4 agosto 2014 ore: 12:19
Welfare

I 730 milioni per minori e non autosufficienti che il Sud non riesce a spendere

Ad un anno e mezzo dal termine del programma, destinati solo un decimo delle risorse riservate a Calabria, Campania, Puglia e Sicilia del Piano d'azione Coesione (Pac). Oltre 400 i progetti presentati dai comuni. Il prefetto responsabile spiega i motivi del ritardo
Monete in bilico, euro, fondi

ROMA – Non sono né 6, né 10 i milioni di euro utilizzati ad oggi del Piano d'azione Coesione (Pac) voluto dall’ex ministro della Coesione territoriale Fabrizio Barca e da Annamaria Cancellieri, quando era all’Interno: le stime del mondo del Terzo settore sui fondi destinati alla prima infanzia e alla non autosufficienza nelle regioni dell’obiettivo Convergenza (Calabria, Sicilia, Campania e Puglia) e quelle formulate dalla Fondazione con il Sud sono sbagliate. Al 1 agosto 2014 l’autorità di gestione, guidata dal prefetto Silvana Riccio, ha autorizzato progetti per circa 77 milioni di euro, anche se il dato è destinato a salire la riunione del Comitato operativo per il supporto all'attuazione (Cosa) previsto per il 5 agosto in cui verranno approvati altri progetti. Una cifra sette volte più alta di quella stimata, ma pur sempre un decimo delle risorse disponibili, che ammontano a 730 milioni di euro, da utilizzare entro il 2015. “Non sono stati spesi solo 10 milioni – spiega il prefetto Riccio a Redattore sociale -. Questa è una notizia falsa. I dati li abbiamo solo noi e noi abbiamo autorizzato a spendere circa 77 milioni di euro”.

Le risorse. Un quadro esaustivo dei fondi autorizzati si può trovare online sul sito del ministero dell’Interno. Un file excel raccoglie nel dettaglio i piani aggiornati al 25 luglio, ma altri se ne aggiungeranno prima della pausa estiva. I fondi finora utilizzati fanno parte della prima ripartizione di 250 milioni autorizzata nel giugno del 2013: 120 dei 400 milioni complessivi assegnati ai servizi per l’infanzia, mentre altri 130 su 330 milioni in totale sono assegnati ai servizi di cura per gli anziani. “Ci stiamo preparando a dare il secondo riparto di 480 milioni – aggiunge il prefetto -. Una fase da chiudere entro settembre. Poi bisognerà dare la possibilità di presentare i progetti fino a fine dicembre, mentre serviranno tre mesi per valutarli”.
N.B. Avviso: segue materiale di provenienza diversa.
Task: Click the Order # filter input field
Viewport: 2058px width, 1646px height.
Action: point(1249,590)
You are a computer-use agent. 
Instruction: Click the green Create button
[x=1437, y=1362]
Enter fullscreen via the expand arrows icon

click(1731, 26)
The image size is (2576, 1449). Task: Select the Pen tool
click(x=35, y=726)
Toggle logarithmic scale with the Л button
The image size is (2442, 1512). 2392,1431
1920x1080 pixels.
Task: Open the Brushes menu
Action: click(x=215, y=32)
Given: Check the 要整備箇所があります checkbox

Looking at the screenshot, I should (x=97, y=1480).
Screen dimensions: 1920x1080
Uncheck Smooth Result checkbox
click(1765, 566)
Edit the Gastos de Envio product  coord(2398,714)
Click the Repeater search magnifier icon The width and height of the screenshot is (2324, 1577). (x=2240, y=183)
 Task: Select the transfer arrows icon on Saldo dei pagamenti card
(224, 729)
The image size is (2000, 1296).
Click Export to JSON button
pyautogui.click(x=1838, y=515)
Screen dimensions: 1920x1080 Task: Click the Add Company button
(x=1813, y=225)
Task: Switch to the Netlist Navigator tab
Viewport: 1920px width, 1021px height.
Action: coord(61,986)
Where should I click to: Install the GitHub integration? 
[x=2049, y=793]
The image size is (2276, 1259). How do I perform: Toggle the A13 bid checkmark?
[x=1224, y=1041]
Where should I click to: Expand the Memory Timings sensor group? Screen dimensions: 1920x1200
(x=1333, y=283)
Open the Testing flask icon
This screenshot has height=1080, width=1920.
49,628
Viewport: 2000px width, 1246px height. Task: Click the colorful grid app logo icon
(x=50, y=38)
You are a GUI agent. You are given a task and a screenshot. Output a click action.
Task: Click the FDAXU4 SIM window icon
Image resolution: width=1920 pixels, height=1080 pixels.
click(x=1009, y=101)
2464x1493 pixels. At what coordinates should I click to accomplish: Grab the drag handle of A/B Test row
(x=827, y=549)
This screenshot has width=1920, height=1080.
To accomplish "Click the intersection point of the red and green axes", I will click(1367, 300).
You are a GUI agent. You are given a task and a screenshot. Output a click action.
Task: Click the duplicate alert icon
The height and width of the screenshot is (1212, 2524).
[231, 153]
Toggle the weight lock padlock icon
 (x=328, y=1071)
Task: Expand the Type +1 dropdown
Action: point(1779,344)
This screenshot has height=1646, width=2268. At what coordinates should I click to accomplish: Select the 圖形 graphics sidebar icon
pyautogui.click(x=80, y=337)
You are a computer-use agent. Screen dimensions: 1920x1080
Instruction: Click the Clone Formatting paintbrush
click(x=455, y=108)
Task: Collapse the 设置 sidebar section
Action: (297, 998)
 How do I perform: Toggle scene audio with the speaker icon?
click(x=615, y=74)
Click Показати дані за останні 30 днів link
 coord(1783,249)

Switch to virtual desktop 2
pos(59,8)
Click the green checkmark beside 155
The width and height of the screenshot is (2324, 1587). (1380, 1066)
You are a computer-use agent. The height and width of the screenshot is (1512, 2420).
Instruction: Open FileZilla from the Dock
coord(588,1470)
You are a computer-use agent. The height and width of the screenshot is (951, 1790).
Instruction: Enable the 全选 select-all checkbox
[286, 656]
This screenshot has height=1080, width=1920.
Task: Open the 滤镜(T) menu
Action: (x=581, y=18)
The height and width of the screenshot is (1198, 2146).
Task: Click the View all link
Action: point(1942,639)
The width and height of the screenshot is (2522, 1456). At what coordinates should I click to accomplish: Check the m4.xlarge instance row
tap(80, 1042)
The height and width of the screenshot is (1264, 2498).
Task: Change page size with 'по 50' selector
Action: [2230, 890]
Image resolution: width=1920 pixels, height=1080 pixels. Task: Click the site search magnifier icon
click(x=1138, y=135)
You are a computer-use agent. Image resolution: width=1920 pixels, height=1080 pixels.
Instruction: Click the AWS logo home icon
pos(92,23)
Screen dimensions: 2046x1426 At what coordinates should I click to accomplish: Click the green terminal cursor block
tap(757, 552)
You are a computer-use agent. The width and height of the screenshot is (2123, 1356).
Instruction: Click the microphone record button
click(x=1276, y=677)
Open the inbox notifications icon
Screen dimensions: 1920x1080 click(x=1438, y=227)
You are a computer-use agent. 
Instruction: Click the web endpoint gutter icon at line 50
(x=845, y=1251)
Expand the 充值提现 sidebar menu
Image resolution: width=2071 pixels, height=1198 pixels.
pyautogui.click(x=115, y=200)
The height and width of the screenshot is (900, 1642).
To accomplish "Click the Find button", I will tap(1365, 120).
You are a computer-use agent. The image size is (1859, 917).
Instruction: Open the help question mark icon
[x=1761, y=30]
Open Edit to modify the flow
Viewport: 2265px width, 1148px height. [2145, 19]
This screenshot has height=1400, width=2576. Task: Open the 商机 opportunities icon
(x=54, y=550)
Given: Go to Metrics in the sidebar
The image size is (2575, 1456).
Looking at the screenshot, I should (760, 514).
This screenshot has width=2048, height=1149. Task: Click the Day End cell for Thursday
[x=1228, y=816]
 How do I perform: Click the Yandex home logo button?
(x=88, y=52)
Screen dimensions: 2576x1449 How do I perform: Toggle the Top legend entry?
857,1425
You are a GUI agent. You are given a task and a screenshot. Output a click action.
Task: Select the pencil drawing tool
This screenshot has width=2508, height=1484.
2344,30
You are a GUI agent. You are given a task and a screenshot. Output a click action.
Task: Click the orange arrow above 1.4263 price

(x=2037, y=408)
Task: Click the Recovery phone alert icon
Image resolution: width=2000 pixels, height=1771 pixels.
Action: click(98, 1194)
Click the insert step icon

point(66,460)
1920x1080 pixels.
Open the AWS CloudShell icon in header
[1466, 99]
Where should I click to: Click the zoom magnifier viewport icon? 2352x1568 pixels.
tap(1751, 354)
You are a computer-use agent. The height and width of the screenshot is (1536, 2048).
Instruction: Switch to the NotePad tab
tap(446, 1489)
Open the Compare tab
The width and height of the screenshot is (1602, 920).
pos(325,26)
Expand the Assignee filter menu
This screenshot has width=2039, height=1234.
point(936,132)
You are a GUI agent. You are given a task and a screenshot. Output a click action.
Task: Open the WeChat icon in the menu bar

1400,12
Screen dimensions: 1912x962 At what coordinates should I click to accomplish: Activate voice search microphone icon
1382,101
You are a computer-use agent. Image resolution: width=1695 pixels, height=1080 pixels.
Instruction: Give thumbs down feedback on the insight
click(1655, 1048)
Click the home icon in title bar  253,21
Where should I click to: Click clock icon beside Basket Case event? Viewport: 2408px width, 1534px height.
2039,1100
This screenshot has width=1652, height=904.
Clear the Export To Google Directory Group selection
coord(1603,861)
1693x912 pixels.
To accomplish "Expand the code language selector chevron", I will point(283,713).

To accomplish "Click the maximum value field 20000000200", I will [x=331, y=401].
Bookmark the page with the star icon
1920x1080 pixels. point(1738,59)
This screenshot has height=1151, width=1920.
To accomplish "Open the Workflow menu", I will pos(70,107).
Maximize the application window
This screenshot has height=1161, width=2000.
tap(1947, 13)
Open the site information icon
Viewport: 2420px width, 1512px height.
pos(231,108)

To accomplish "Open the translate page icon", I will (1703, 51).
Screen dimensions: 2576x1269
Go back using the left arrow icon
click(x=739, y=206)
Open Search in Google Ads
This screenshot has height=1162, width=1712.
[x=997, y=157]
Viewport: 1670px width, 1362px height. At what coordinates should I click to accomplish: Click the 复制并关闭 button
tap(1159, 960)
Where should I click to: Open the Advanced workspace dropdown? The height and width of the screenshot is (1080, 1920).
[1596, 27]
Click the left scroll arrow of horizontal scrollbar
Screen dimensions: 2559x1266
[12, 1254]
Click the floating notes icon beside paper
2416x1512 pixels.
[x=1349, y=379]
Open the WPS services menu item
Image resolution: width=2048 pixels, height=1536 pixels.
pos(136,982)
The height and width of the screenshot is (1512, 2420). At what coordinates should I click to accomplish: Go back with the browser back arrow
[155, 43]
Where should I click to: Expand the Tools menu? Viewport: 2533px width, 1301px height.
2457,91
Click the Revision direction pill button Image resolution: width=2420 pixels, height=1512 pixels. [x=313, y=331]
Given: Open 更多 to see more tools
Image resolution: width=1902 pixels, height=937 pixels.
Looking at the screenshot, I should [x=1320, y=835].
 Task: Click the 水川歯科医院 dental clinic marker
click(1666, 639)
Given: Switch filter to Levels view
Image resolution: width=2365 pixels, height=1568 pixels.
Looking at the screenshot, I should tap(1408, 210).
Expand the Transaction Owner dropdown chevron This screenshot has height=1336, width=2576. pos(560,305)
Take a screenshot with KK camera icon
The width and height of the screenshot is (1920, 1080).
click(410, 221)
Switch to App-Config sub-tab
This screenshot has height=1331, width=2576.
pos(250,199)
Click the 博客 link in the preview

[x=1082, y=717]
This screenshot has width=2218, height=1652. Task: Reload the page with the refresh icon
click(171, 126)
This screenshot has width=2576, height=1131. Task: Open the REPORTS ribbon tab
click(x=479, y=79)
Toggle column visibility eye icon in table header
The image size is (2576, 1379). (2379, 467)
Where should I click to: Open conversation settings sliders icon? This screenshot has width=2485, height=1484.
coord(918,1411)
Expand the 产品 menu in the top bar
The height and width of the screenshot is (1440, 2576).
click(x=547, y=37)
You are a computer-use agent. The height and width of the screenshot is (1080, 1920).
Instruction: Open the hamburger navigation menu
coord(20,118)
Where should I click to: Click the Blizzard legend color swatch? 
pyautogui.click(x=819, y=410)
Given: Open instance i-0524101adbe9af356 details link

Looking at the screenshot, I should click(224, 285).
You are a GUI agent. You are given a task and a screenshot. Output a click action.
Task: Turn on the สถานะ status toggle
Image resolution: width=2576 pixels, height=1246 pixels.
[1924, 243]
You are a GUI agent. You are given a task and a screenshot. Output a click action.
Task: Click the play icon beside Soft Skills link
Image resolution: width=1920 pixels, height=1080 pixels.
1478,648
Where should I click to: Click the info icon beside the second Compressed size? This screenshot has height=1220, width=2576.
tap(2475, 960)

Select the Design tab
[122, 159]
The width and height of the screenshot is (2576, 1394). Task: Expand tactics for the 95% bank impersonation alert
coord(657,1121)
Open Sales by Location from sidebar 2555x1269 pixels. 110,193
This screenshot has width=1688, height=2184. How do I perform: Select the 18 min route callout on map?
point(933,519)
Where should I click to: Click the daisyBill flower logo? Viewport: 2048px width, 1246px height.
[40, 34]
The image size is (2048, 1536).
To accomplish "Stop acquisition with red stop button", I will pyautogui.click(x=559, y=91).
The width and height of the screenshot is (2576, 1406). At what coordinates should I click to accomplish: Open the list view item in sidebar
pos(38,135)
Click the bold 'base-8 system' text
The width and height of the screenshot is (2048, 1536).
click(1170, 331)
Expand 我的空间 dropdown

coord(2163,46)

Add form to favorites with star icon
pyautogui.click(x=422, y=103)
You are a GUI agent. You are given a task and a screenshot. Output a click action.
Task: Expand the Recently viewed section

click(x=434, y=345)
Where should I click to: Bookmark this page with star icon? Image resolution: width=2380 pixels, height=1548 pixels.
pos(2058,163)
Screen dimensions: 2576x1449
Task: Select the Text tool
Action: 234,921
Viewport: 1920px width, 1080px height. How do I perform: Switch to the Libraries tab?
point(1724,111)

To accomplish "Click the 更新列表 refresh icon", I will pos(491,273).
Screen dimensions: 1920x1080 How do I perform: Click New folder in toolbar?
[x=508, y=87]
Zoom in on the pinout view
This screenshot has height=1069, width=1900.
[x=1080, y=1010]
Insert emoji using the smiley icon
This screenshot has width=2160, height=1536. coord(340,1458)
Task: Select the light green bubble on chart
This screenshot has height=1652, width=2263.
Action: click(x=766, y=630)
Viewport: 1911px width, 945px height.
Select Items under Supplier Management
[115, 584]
Il peso specifico dei fondi. Per avere un’idea di come le risorse approvate col solo primo riparto possano incidere nelle quattro regioni basta compararle con la spesa corrente per gli asili nido o con altri fondi. Le risorse del Pac per la prima infanzia del primo riparto (120 milioni) equivalgono all’intera spesa per gli asili nido comunali nelle regioni interessate. Mentre i 130 milioni dati alla non autosufficienza nei Pac sono quasi il doppio delle risorse del Fondo per la non autosufficienza, sempre per le stesse quattro regioni in questione. Dei 70 milioni, però, è difficile stabilire con certezza quanti ne siano stati spesi realmente, considerando anche che dei fondi accordati per ogni piano in realtà in molti casi sono stati liquidati solo gli anticipi secondo le procedure stabilite. “I comuni ancora non hanno iniziato a rendicontare – spiega Riccio -. Bisognerebbe chiedere a loro. Il primo dato sul monitoraggio lo avremo il 30 settembre”.

I ritardi. Secondo quanto previsto da Barca e Cancellieri, il Pac ha durata triennale: dal 2013 al 2015. Si tratta di risorse che provengono da una riprogrammazione di fondi strutturali inutilizzati, per questo non più considerabili tali. “Sono risorse ordinarie – spiega il prefetto –, si dovrebbero incanalare nei percorsi ordinari ed essere un motore di altre risorse”. A differenza dei fondi strutturali, infatti, a quelli del Pac non è prevista alcuna compartecipazione, mentre i fondi strutturali la richiedono. “I comuni non devono mettere nulla – spiega Riccio -, tranne presentare un progetto e rispettare le regole di rendicontazione”. Ad oggi la partecipazione dei comuni è stata soddisfacente: sono 400 i progetti raccolti dal Pac. “Due per ogni ambito – specifica il prefetto – C’è stata un’adesione totale, al cento per cento”.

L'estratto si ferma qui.